Офицерша
Шрифт:
Медленно тянулись воза с пшеницей по дороге, матово-золотые на яркой бирюзе неба. Задняя лошадь остановилась. Крикнул кто-то от первого воза. Она задрала голову, дернула, пошла дальше.
Гаврил отогнал лошадь, забравшуюся в пшеницу, и балкой пошел к стану. Идти в тени дубков и черного клена было как-то особенно приятно, и таким именно рисовалось ему издали родное поле: зеленым и ясным, насквозь пронизанным золотым, не очень жарким светом… Идти, глядеть сквозь ветви в голубое небо, на красные «сапожки», усеявшие паклен, на вороньи гнезда на дубках. Перелезать через деревья, сваленные снегом, подмытые весенней водой, срывать купыри, скользить и падать на откосах… Он не рассчитал расстояния и времени и вышел из балки далеко от стана, у проса. Семен уже косил. Медленно и размеренно махал. Важно и мерно жужжала коса. Губы у него были серьезно сжаты, на лице легло сосредоточенное и благочестивое выражение.
Стучал еще молотком, отбивая косу, Иван Борщ. Резвый, четкий, веселый звук бежал по полю, как проворный, режущий свист кобчика.
Семен дошел до конца первого ряда. Вынул деревянную лопаточку из лубочного чехла, привязанного к ноге, стал точить косу. Новый звук, веселый и звонкий, догнал старые, смешался с ними, обогнал, звеня, и помчался вдаль.
— Гаврик, ты вот чего, — крикнул Семен, — косу-то погоди брать, — с ней еще на просе намотаешь руки. А бери-ка ты покель грабли да валяй за мной… А Варвара приедет с пирогами, — тогда ее гресть заставим.

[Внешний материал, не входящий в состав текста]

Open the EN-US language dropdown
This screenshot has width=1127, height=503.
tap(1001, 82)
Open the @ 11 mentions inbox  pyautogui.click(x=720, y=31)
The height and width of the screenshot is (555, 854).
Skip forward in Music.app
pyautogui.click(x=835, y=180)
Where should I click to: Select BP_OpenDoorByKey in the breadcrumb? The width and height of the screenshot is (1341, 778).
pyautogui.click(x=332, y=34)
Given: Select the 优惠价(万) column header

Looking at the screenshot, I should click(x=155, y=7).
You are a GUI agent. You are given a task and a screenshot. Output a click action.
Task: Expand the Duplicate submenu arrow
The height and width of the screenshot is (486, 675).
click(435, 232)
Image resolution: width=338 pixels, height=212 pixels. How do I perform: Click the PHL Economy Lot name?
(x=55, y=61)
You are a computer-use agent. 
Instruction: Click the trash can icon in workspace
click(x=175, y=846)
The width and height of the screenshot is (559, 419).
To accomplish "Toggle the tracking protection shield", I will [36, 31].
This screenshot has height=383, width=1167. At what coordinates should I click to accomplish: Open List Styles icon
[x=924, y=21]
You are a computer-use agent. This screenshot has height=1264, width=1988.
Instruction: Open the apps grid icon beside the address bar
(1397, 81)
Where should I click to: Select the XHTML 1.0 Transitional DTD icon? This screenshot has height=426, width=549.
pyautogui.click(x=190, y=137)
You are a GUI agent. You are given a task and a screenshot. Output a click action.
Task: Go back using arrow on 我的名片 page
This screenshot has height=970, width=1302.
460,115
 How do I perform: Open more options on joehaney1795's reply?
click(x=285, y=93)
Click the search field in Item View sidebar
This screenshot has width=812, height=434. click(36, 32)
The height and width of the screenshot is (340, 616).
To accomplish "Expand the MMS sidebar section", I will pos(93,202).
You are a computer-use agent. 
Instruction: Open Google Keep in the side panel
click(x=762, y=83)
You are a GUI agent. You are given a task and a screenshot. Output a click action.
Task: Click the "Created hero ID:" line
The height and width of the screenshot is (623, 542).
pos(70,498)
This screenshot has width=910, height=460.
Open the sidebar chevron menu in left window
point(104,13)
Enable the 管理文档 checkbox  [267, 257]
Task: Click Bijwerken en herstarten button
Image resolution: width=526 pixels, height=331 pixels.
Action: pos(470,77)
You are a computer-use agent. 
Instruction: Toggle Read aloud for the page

Гаврил взял грабли и пошел по ряду, скошенному Семеном. Работа показалась детской, пустой, немножко даже обидной своей легкостью для казака. Грабли прыгали в руках шутя, почти неслышно. С легким свистом шуршали сухие, легкие стебли, рассыпались. Было немножко досадно подгребать разбросанные колоски: гоняешь-гоняешь граблями, а бросить жалко, — может быть, в нем два-три зерна, — понемногу все-таки собирается и созидается пропитание целого года — хоть для птицы.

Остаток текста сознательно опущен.